## TASK TO COMPLETE
Identify every line in the listing below that contains the string "click", and copy each such line in full.

------------------------

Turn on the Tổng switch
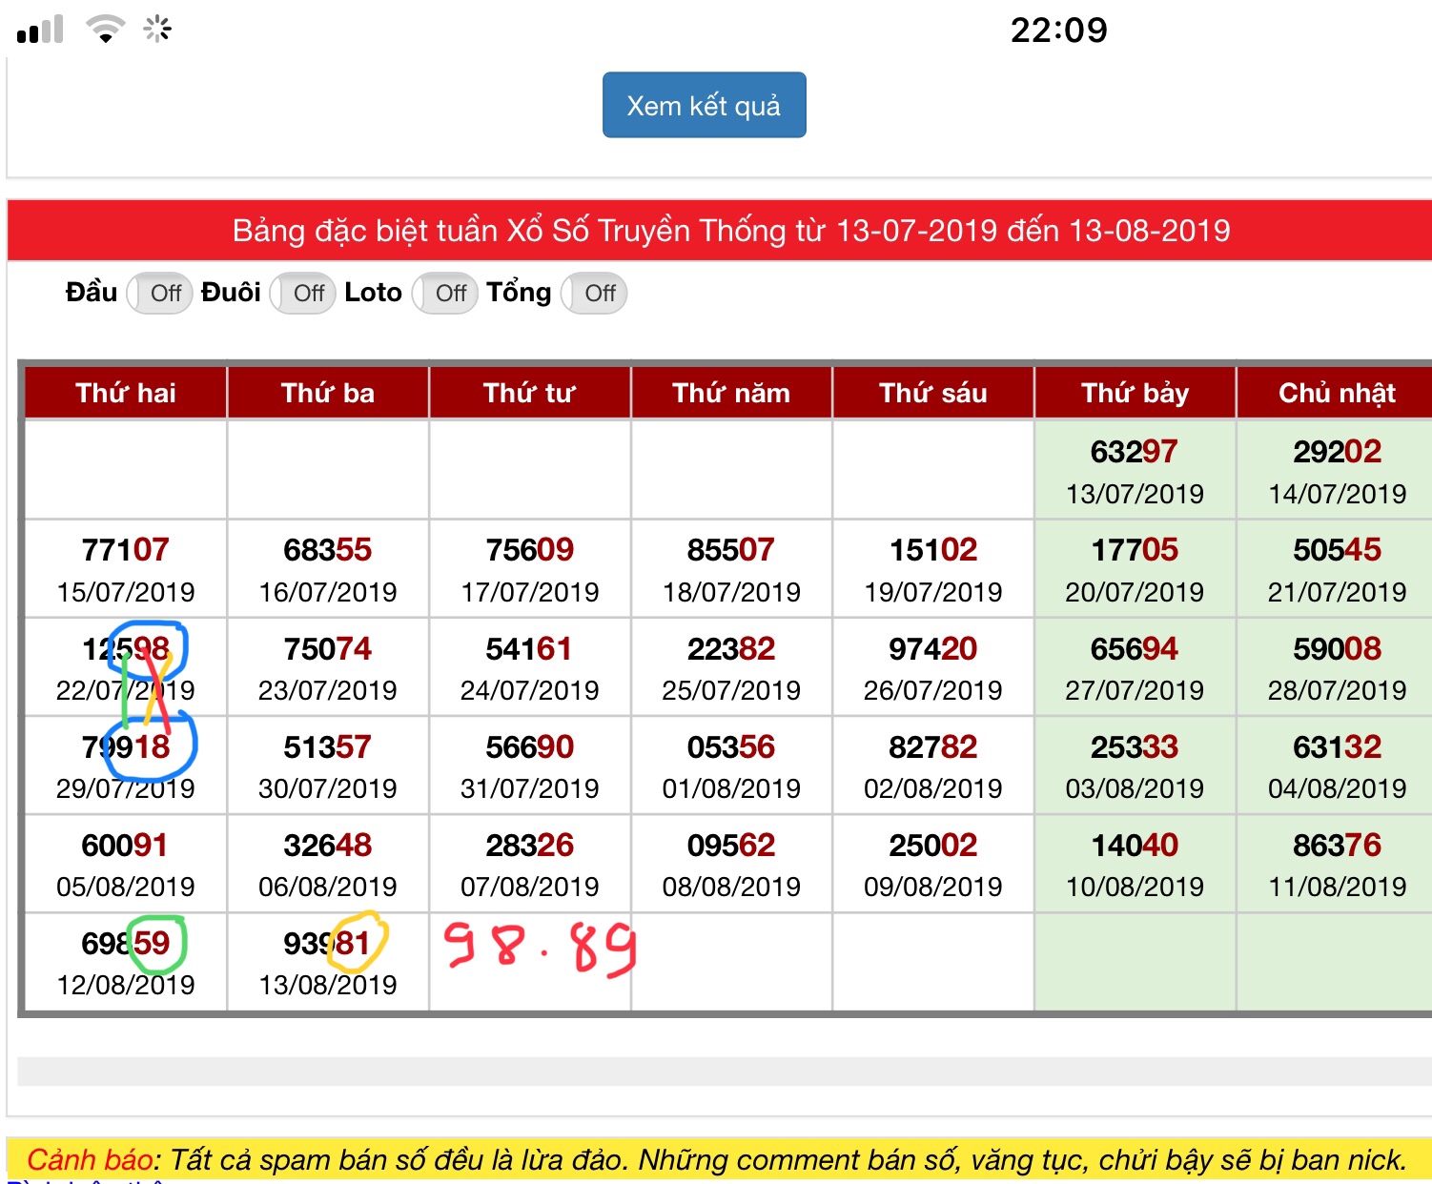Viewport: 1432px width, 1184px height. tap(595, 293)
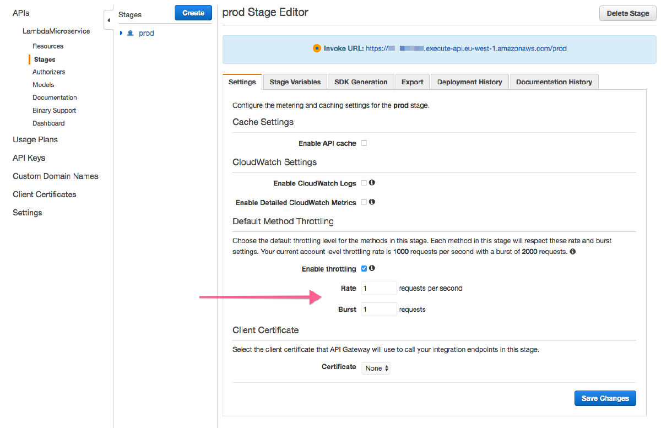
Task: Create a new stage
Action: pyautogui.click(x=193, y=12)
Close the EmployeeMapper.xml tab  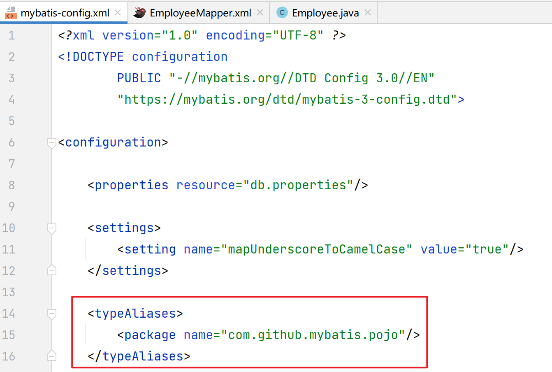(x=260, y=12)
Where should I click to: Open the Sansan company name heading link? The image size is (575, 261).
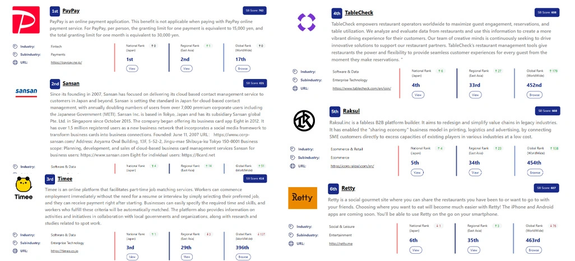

------------------------

## TASK SOLUTION
Action: pyautogui.click(x=193, y=12)
Where should I click to: Open the Sansan company name heading link? The image size is (575, 261).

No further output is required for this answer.